Por suerte, Precious no estará sola en su intento por salir del agujero que la tiene atrapada. Una asistenta social, responsable de su caso en la sección de ayuda para personas sin recursos (e interpretada de forma sorprendente por Mariah Carey) la escuchará e intentará comprender y encaminar la complicada situación de la chica. Su profesora en esa peculiar escuela tampoco cejará en su empeño porque Precious aprenda a leer, escribir y a defenderse en su maltrecho futuro. No hay final feliz pero sí al menos una luz al final del oscuro túnel que la chica lleva atravesando toda su vida.
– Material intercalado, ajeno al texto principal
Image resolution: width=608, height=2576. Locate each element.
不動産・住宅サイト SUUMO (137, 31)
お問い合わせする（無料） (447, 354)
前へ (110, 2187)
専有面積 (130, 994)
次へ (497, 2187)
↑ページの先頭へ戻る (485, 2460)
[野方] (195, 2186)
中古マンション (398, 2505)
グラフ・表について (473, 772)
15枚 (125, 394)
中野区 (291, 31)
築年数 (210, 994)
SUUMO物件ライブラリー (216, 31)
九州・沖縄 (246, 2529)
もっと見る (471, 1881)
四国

Es impresionante la historia paralela de su madre, una mujer egoísta y emocionalmente dependiente que envidia las atenciones sexuales que su marido le dedica a su hija, consintiéndolas pero al mismo tiempo pagando después su frustración personal con ella. Proyecta el profundo desprecio que siente hacia sí misma en su hija, a la que intenta arrastrar en su caída para que nunca se convierta en algo mejor de lo que ella fue.
*** Fin de Spoilers! ***
La terrible situación que viven muchas familias marginales en los barrios más conflictivos de Nueva York no es nada nuevo en el cine. La periodista y productora Oprah Winfrey se interesó enseguida por la historia, basada en el libro “Push” de la autora afroamericana Sapphire, y estuvo dispuesta a promocionar en todo momento la película. El film recuperó en su primer fin de semana de exhibición la totalidad del presupuesto que había costado, unos diez millones de dólares.
Gran parte del éxito de esta película lo tienen sus magníficas interpretaciones femeninas: la debutante Gabourey Sidibe, que fue seleccionada de entre más de 400 aspirantes para el papel de Precious y obtuvo con él su primera nominación a los Oscar; Mo’Nique, que aceptó participar en la película casi como terapia, puesto que ella también sufrió abusos cuando era pequeña (merecidísima su estatuilla); Paula Patton, en el rol de una profesora lesbiana que intenta enseñar a leer a jóvenes marginados; y Mariah Carey, que resulta de lo más creíble en su papel de trabajadora social afectada por las desgarradoras historias que debe escuchar.
Es una película muy dura, con mucha violencia emocional, pero que logra transmitir todos esos sentimientos al espectador. Por ello me gustó muchísimo y, aunque no nos cuente nada nuevo, lo cuenta de manera que nos implica aunque nos pille de lejos y nos hace valorar lo que tenemos, algo que no siempre consiguen los cineastas que lo pretenden.